◆ **What this task involves**:
Once the line with "1850x1000 pixels. Task: Select" is found in the entries below, print it and each following line exactly, stopping after the line with "Open the settings gear icon"; print nothing else.
——
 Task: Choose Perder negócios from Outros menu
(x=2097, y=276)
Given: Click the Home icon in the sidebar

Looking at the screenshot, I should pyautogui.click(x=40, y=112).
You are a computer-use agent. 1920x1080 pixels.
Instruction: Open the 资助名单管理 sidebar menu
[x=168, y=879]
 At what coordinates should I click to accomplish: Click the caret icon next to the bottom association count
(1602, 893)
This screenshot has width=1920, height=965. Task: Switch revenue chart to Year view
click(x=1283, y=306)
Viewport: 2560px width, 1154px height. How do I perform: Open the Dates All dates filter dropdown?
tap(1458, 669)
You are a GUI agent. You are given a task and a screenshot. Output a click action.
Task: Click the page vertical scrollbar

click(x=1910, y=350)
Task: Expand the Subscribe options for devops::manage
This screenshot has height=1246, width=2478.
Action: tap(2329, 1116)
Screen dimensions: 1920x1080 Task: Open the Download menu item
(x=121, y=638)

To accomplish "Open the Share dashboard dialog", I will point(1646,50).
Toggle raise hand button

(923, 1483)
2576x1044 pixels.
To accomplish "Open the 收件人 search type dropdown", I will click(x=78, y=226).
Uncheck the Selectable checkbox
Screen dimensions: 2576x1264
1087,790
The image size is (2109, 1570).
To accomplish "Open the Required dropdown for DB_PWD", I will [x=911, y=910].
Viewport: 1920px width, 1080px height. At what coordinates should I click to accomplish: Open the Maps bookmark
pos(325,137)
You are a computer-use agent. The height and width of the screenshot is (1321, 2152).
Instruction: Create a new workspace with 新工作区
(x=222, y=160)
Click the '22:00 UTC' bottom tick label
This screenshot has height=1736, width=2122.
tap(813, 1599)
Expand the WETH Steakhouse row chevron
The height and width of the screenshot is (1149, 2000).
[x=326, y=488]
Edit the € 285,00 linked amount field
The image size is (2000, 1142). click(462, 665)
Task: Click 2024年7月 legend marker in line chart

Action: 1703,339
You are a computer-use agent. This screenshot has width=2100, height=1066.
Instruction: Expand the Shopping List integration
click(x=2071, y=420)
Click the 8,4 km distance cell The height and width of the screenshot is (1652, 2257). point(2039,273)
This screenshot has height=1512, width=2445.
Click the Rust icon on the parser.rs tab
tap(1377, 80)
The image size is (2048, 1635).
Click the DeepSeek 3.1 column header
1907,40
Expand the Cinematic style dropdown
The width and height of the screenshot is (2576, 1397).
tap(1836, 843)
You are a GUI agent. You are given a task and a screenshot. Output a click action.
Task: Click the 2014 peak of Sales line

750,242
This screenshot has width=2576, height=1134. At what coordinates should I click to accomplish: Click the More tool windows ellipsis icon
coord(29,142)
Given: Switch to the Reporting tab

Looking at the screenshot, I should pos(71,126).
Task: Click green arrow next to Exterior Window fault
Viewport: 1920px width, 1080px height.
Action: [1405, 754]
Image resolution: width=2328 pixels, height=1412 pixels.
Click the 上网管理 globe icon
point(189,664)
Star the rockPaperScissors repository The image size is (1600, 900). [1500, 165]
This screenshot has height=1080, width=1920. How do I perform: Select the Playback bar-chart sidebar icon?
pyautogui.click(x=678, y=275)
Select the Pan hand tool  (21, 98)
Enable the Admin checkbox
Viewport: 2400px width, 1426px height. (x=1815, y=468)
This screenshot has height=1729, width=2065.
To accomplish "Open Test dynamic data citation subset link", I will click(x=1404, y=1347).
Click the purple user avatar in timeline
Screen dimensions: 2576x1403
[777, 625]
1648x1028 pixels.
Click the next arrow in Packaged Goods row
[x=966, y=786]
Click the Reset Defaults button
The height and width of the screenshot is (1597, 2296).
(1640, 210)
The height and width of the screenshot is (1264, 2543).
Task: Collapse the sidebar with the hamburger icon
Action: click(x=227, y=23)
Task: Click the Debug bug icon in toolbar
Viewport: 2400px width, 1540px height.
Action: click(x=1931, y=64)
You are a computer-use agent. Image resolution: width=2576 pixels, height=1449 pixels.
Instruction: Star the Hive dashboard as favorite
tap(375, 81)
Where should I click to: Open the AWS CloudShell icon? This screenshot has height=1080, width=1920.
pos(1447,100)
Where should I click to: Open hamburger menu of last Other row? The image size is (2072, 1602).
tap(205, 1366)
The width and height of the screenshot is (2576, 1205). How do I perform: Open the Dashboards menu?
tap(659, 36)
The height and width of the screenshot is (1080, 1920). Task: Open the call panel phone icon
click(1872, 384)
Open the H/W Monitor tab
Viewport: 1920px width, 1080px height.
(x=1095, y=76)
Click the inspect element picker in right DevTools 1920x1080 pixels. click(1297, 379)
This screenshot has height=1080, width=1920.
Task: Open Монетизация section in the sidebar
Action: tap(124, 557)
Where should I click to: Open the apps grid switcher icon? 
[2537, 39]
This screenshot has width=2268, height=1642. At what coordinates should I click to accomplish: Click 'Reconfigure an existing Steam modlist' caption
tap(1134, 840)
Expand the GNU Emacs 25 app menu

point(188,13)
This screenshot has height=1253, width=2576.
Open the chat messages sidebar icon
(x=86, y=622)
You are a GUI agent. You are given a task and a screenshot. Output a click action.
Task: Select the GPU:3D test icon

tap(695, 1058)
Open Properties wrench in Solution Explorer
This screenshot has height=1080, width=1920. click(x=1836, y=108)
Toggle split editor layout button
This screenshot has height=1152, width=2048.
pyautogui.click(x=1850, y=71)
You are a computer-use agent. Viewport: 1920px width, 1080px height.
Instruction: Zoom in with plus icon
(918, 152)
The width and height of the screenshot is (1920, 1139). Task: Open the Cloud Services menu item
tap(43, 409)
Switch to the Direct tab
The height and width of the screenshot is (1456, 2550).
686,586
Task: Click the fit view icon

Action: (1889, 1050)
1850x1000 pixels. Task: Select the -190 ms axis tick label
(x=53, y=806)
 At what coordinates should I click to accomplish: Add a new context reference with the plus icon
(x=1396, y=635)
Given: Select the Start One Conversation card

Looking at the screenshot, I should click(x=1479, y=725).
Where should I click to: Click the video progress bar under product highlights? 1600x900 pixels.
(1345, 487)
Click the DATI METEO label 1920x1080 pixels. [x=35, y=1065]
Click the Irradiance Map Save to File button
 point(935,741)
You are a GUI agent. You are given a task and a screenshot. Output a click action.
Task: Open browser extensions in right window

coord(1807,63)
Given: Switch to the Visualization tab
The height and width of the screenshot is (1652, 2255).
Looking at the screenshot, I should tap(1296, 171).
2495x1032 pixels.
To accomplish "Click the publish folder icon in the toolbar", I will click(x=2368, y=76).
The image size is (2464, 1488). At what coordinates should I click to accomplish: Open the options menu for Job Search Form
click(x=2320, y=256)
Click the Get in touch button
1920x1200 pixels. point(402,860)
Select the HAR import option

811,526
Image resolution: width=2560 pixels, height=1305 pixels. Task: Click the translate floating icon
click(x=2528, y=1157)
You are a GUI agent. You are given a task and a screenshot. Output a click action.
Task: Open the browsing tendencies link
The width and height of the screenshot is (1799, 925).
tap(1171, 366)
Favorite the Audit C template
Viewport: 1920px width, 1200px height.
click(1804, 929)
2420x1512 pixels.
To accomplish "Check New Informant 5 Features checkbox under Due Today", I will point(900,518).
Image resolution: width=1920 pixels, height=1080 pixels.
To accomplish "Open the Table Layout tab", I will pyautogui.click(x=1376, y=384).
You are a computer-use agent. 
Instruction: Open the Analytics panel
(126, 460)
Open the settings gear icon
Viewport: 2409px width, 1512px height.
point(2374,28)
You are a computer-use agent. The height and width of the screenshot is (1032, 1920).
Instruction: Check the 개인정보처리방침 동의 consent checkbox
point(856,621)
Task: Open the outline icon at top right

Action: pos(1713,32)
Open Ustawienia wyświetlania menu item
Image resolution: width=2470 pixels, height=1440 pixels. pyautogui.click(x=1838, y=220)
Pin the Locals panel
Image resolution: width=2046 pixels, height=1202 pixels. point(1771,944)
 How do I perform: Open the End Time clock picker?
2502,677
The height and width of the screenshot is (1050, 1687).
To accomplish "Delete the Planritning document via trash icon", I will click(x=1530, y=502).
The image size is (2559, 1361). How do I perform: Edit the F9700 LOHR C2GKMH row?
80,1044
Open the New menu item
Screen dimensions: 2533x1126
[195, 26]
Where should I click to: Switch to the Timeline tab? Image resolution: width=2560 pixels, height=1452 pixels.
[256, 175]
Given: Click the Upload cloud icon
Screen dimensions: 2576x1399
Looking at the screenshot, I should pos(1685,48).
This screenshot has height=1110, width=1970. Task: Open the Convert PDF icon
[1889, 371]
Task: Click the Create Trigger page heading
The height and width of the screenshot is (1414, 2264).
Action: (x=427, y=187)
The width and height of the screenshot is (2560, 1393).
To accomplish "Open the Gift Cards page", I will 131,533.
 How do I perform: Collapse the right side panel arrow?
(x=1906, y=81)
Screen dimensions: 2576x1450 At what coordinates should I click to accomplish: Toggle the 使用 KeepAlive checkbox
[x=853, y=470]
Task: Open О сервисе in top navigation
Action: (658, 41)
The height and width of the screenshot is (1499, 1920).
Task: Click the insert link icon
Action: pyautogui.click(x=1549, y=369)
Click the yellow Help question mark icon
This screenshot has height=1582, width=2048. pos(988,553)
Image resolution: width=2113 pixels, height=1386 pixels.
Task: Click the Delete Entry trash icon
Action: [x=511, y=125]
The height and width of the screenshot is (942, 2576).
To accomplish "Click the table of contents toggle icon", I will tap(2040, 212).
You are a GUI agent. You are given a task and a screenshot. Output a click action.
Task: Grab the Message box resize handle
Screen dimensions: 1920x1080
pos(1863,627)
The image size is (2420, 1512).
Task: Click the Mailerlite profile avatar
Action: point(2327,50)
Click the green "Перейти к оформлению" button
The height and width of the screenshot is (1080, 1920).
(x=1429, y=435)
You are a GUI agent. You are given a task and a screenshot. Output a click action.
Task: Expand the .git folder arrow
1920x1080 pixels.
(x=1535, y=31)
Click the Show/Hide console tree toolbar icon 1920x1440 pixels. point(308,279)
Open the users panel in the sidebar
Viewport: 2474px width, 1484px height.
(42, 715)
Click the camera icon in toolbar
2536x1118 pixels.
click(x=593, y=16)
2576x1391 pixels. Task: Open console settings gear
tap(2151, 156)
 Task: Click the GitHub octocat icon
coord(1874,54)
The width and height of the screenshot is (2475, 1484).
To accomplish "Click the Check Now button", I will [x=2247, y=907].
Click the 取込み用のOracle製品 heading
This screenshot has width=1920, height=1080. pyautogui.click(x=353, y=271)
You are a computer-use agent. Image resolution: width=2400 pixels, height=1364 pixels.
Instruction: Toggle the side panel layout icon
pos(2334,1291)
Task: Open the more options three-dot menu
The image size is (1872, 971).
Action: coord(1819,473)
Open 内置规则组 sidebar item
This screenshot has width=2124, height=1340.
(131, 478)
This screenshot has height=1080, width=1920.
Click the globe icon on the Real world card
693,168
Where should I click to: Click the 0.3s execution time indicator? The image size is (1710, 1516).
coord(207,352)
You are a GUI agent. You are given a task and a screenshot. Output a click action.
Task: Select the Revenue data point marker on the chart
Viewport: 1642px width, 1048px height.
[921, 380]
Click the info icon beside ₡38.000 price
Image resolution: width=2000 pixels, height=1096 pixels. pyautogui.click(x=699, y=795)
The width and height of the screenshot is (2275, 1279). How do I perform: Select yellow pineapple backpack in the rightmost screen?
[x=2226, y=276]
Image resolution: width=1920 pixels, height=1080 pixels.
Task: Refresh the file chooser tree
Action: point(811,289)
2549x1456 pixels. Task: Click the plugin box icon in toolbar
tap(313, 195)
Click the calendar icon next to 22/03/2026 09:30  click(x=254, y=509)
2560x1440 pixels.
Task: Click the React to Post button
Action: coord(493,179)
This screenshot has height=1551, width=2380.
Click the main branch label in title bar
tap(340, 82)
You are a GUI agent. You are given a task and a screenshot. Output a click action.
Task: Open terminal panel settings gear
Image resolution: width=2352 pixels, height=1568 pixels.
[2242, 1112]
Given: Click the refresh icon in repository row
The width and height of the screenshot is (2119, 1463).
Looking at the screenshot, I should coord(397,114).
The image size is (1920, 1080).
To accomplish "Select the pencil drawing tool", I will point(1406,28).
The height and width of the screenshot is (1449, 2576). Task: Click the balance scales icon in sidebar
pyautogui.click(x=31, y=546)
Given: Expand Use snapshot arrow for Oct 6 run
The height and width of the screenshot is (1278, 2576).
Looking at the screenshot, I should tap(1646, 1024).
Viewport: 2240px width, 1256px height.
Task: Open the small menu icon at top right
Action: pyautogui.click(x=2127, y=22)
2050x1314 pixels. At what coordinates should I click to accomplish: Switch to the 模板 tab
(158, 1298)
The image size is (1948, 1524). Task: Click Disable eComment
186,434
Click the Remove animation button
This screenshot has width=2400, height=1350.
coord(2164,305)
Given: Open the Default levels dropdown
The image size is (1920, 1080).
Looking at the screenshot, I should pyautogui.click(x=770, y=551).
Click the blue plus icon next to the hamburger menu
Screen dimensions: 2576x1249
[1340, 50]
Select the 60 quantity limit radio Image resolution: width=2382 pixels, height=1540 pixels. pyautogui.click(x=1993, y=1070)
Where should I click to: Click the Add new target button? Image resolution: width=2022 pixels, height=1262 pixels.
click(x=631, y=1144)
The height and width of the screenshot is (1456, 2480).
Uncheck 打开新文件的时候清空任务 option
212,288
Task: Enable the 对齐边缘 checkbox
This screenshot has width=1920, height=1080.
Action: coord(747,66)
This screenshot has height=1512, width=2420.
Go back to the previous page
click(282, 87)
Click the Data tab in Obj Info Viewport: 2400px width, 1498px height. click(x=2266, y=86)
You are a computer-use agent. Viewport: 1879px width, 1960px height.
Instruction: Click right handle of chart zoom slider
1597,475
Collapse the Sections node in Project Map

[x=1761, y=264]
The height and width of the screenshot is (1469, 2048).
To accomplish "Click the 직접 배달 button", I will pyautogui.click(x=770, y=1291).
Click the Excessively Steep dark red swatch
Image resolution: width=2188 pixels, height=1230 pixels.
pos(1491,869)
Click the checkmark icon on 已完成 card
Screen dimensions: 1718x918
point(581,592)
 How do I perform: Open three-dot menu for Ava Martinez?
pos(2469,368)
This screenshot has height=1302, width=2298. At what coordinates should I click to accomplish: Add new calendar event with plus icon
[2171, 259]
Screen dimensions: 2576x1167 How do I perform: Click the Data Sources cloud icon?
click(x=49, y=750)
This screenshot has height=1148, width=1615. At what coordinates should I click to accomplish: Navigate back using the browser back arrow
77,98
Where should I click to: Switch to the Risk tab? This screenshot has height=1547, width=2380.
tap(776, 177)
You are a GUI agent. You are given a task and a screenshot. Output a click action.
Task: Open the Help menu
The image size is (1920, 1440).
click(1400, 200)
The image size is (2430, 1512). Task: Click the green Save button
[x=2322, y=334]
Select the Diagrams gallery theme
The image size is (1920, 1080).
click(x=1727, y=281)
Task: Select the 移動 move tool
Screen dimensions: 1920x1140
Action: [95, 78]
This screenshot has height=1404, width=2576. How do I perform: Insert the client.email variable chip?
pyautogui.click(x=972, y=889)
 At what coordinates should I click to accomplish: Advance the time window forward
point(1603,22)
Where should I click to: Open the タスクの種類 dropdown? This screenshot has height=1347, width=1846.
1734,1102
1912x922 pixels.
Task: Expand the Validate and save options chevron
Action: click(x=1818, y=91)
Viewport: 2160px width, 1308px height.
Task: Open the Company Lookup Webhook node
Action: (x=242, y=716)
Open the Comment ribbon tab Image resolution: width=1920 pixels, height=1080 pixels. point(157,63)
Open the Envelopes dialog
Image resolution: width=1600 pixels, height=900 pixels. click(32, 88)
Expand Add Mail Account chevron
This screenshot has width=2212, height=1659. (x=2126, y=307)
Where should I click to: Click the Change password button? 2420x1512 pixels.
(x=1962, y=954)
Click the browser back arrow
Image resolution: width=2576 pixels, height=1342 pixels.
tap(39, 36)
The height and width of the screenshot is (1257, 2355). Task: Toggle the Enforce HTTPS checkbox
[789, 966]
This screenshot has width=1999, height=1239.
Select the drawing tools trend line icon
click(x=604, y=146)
——
◆ **Answer to this task**:
1850x1000 pixels. Task: Select the -190 ms axis tick label
(x=53, y=806)
 At what coordinates should I click to accomplish: Add a new context reference with the plus icon
(x=1396, y=635)
Given: Select the Start One Conversation card

Looking at the screenshot, I should click(x=1479, y=725).
Where should I click to: Click the video progress bar under product highlights? 1600x900 pixels.
(1345, 487)
Click the DATI METEO label 1920x1080 pixels. [x=35, y=1065]
Click the Irradiance Map Save to File button
 point(935,741)
You are a GUI agent. You are given a task and a screenshot. Output a click action.
Task: Open browser extensions in right window

coord(1807,63)
Given: Switch to the Visualization tab
The height and width of the screenshot is (1652, 2255).
Looking at the screenshot, I should tap(1296, 171).
2495x1032 pixels.
To accomplish "Click the publish folder icon in the toolbar", I will click(x=2368, y=76).
The image size is (2464, 1488). At what coordinates should I click to accomplish: Open the options menu for Job Search Form
click(x=2320, y=256)
Click the Get in touch button
1920x1200 pixels. point(402,860)
Select the HAR import option

811,526
Image resolution: width=2560 pixels, height=1305 pixels. Task: Click the translate floating icon
click(x=2528, y=1157)
You are a GUI agent. You are given a task and a screenshot. Output a click action.
Task: Open the browsing tendencies link
The width and height of the screenshot is (1799, 925).
tap(1171, 366)
Favorite the Audit C template
Viewport: 1920px width, 1200px height.
click(1804, 929)
2420x1512 pixels.
To accomplish "Check New Informant 5 Features checkbox under Due Today", I will point(900,518).
Image resolution: width=1920 pixels, height=1080 pixels.
To accomplish "Open the Table Layout tab", I will pyautogui.click(x=1376, y=384).
You are a computer-use agent. 
Instruction: Open the Analytics panel
(126, 460)
Open the settings gear icon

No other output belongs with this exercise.